I have a vector $x$ of dimension $N \times 1$ and let's say I create a matrix $S = x x'$ which a matrix of dimension $N \times N$.
If I calculate the determinant of $S$, I get it as $0$. Is this a property / known theorem ? Does it have name? Is there a proof?
On
The rank of the matrix $xx'$ is $1$ because all of its columns are scalar multiples of just one column, $x$, so just one column spans the column space.
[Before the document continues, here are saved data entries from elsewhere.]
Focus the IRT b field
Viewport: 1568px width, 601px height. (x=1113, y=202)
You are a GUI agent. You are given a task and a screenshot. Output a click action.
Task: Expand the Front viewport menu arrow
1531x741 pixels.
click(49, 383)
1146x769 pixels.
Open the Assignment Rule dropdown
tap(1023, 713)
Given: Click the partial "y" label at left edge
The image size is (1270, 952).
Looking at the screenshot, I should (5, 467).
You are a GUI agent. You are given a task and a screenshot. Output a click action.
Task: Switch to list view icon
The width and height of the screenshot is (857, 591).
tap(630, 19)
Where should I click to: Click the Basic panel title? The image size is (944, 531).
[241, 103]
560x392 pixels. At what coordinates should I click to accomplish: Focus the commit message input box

As with columns, in this case so also with rows: they are all scalar multiples of just one row vector, $x'$. If the rank of an $n\times n$ matrix is less than $n$, then its determinant is $0$.
This is the determinant of the matrix with $x_i x_j$ as element in row $i$, column $j$: \begin{align} \mbox{det } x x^t &= \mbox{det }(x_i x_j) \\ &= \left(\prod x_i^n\right) \underbrace{\mbox{det } (x_j)}_0 \\ &= \left(\prod x_i^n\right)^2 \underbrace{\mbox{det } (1)}_0 \\ &= 0 \end{align}
The determinant is a multilinear form, so we can pull $n$ times row multiples $x_i$ (leaving $n$ equal rows) and then column multiples, leaving a matrix with all elements being 1.